Your task:
Please rewrite the records, starting at the first line and ending after the line that contains "5 teiliges Kantentaster", and shift each coordinate value up by 111. Keep every line in that span, including those without coordinates.

-- begin Task data --

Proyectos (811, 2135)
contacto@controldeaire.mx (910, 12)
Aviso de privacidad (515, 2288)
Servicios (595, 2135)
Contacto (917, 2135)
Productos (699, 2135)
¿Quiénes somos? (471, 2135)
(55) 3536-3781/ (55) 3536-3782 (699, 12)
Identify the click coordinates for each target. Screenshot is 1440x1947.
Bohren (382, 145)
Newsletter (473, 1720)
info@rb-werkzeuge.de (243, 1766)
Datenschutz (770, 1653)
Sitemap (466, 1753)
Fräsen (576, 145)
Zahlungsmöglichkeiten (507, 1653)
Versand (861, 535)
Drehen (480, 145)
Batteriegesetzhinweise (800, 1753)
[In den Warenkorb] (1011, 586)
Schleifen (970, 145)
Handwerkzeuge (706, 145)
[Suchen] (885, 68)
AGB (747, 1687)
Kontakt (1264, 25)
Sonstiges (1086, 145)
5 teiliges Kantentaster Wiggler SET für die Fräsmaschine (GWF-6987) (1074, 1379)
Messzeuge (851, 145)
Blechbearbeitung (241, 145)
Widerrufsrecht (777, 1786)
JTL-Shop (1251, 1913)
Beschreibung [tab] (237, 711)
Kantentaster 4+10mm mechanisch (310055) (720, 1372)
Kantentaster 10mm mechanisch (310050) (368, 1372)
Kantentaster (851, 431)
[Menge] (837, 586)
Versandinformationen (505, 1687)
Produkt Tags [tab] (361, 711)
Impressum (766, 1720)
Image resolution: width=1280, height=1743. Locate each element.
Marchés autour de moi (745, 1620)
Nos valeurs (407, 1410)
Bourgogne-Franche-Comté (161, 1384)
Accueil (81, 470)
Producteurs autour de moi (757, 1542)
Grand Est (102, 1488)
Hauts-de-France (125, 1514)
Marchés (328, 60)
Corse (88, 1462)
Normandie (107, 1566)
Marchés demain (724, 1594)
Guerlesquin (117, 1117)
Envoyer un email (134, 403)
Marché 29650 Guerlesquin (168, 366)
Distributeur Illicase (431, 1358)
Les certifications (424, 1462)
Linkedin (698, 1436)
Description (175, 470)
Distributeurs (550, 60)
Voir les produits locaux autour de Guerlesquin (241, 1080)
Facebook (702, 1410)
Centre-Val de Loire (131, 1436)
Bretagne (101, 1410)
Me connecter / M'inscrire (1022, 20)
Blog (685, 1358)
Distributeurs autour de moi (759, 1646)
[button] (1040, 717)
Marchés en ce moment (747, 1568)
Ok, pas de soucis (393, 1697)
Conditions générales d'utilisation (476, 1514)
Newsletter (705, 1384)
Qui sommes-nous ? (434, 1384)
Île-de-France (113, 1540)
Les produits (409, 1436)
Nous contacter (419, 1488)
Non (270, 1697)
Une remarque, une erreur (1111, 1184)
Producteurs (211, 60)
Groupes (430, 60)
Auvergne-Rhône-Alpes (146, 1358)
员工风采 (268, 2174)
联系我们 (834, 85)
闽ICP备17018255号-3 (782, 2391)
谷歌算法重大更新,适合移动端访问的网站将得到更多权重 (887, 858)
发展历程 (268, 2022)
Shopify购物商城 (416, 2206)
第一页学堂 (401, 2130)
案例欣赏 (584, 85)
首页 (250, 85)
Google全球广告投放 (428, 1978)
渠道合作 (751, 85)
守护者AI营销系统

-- end Task data --

Solved problem:
Proyectos (922, 2246)
contacto@controldeaire.mx (1021, 123)
Aviso de privacidad (626, 2399)
Servicios (706, 2246)
Contacto (1028, 2246)
Productos (810, 2246)
¿Quiénes somos? (582, 2246)
(55) 3536-3781/ (55) 3536-3782 (810, 123)
Identify the click coordinates for each target. Screenshot is 1440x1947.
Bohren (493, 256)
Newsletter (584, 1831)
info@rb-werkzeuge.de (354, 1877)
Datenschutz (881, 1764)
Sitemap (577, 1864)
Fräsen (687, 256)
Zahlungsmöglichkeiten (618, 1764)
Versand (972, 646)
Drehen (591, 256)
Batteriegesetzhinweise (911, 1864)
[In den Warenkorb] (1122, 697)
Schleifen (1081, 256)
Handwerkzeuge (817, 256)
[Suchen] (996, 179)
AGB (858, 1798)
Kontakt (1375, 136)
Sonstiges (1197, 256)
5 teiliges Kantentaster Wiggler SET für die Fräsmaschine (GWF-6987) (1185, 1490)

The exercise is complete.